=== DESCRIPTION OF THE TASK ===
Take the entries that follow and return exactly the lines from the one holding "Office 365 (697, 2187)" through the one holding "Country singer Shelly Fairchild visits campus (801, 541)", both included. Nothing else is needed.

(Source records)
[Start of Attachment]

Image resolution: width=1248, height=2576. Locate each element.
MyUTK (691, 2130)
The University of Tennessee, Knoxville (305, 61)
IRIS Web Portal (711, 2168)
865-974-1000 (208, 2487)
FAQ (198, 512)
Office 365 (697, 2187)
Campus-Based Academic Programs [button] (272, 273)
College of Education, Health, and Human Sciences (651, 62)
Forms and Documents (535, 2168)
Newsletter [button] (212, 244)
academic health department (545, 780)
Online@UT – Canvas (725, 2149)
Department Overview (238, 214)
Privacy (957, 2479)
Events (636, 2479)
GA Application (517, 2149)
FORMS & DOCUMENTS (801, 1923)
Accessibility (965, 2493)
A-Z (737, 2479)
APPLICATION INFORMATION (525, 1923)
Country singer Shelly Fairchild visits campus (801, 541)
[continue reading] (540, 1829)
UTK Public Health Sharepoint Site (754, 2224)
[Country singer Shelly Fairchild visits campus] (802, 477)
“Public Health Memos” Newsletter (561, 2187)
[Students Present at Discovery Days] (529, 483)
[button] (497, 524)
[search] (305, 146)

[End of Attachment]

=== EXERCISE OUTPUT ===
Office 365 (697, 2187)
Campus-Based Academic Programs [button] (272, 273)
College of Education, Health, and Human Sciences (651, 62)
Forms and Documents (535, 2168)
Newsletter [button] (212, 244)
academic health department (545, 780)
Online@UT – Canvas (725, 2149)
Department Overview (238, 214)
Privacy (957, 2479)
Events (636, 2479)
GA Application (517, 2149)
FORMS & DOCUMENTS (801, 1923)
Accessibility (965, 2493)
A-Z (737, 2479)
APPLICATION INFORMATION (525, 1923)
Country singer Shelly Fairchild visits campus (801, 541)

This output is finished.